Problems and tasks:
1: Translate this sentence from the appeal judgment into Spanish: "There was evidence before her Honour that the appellant had numerous matters on his record."
2: Please reproduce the passage of the appeal judgment between "1. Her Honour" and "without payment offences.", inclusive.

-- START Text segment --

I note Mr Livas's lack of offending in the last four years and his employment and other positive factors in his life. It is unfortunate to have to sentence a person in those circumstances to imprisonment, but rape is a serious offence and this rape, although not the worst kind of rape, must be taken seriously.

  1. Her Honour remarked that the offence was clearly premeditated and that the appellant had abused the trust the complainant had placed in him and she was vulnerable. At the same time her Honour observed that no force or violence had been used.

  1. There was evidence before her Honour that the appellant had numerous matters on his record. Most were traffic offences. One was a minor drug offence and a large number consisted of make off without payment offences.

At the time he was sentenced, he had not been convicted of any offence for about four years but two of those years had been spent away from the ACT after the appellant had ceased to comply with bail conditions. It is apparent that her Honour took into account his record and evidence that he had employment. She remarked elsewhere in her reasons, however, that he lacked remorse and she noted that the offence had occurred while he was on conditional liberty.

-- END Text segment --
-- START Dataset content --

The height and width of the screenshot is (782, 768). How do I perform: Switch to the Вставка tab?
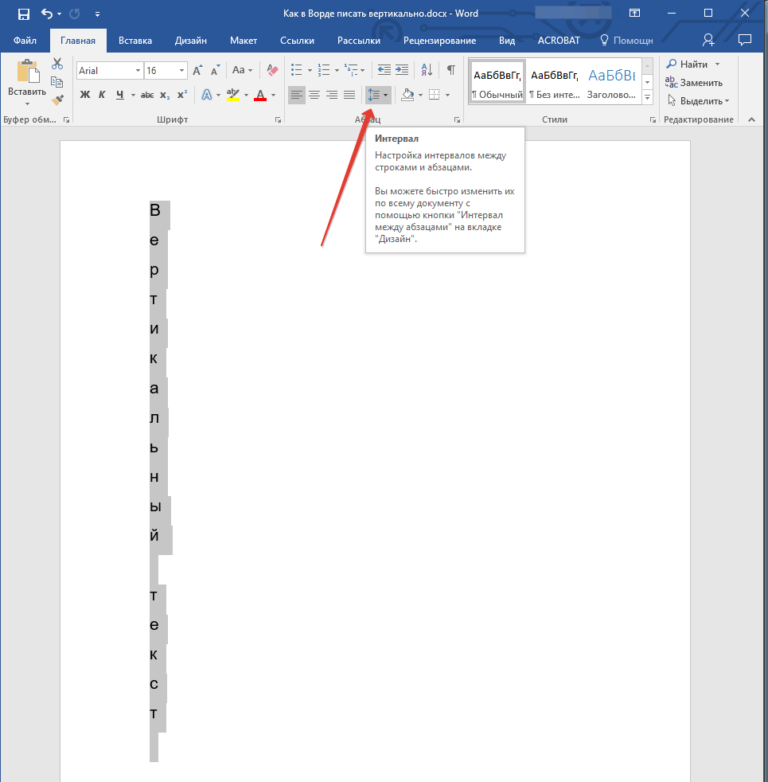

-- END Dataset content --

Outputs for the tasks:
1: Ante Su Señoría había pruebas de que el apelante tenía numerosos antecedentes en su historial.

2:
1. Her Honour remarked that the offence was clearly premeditated and that the appellant had abused the trust the complainant had placed in him and she was vulnerable. At the same time her Honour observed that no force or violence had been used.

  1. There was evidence before her Honour that the appellant had numerous matters on his record. Most were traffic offences. One was a minor drug offence and a large number consisted of make off without payment offences.